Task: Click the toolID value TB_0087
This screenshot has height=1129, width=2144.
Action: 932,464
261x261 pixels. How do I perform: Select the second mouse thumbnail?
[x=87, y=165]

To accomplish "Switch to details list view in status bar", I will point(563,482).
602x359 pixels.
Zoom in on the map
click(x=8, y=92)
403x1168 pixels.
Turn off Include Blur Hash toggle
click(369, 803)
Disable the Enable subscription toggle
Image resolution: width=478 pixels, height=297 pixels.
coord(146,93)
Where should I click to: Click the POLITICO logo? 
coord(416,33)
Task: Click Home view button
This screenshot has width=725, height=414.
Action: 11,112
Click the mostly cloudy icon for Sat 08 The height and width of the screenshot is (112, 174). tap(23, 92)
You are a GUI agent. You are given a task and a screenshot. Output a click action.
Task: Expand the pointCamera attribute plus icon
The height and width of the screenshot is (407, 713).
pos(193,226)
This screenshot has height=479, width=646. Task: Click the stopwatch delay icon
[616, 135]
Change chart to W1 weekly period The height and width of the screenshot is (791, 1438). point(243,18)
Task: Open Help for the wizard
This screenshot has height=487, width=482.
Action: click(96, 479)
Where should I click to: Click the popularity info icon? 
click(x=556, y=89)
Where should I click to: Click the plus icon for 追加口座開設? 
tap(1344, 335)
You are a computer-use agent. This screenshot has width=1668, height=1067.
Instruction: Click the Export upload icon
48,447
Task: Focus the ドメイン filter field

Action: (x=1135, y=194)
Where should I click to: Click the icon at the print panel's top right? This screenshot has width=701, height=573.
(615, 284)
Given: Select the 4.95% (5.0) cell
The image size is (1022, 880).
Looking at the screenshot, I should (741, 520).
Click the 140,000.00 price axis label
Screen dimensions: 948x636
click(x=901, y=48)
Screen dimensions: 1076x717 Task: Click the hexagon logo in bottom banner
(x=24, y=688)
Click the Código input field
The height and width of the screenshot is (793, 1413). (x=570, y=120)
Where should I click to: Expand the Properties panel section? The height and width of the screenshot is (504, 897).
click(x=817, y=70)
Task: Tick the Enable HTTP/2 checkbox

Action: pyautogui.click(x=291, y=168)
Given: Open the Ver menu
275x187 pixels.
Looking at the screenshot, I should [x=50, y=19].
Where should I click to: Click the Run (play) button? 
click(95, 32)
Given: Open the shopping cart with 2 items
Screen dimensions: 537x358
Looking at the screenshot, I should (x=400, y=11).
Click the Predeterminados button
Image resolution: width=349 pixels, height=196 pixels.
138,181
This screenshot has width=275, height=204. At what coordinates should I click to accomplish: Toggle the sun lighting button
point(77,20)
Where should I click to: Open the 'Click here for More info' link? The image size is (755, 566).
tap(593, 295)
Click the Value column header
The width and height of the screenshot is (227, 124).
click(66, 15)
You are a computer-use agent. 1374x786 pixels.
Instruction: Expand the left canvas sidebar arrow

◇ ◇ ◇

- **OBJETIVO**
Reproduza, sem qualquer alteração, o trecho do material que começa na linha que contém "602x359 pixels." e termina na linha que contém "Change chart to", incluindo as duas.

- **RESPOSTA ESCRITA**
602x359 pixels.
Zoom in on the map
click(x=8, y=92)
403x1168 pixels.
Turn off Include Blur Hash toggle
click(369, 803)
Disable the Enable subscription toggle
Image resolution: width=478 pixels, height=297 pixels.
coord(146,93)
Where should I click to: Click the POLITICO logo? 
coord(416,33)
Task: Click Home view button
This screenshot has width=725, height=414.
Action: 11,112
Click the mostly cloudy icon for Sat 08 The height and width of the screenshot is (112, 174). tap(23, 92)
You are a GUI agent. You are given a task and a screenshot. Output a click action.
Task: Expand the pointCamera attribute plus icon
The height and width of the screenshot is (407, 713).
pos(193,226)
This screenshot has height=479, width=646. Task: Click the stopwatch delay icon
[616, 135]
Change chart to W1 weekly period The height and width of the screenshot is (791, 1438). point(243,18)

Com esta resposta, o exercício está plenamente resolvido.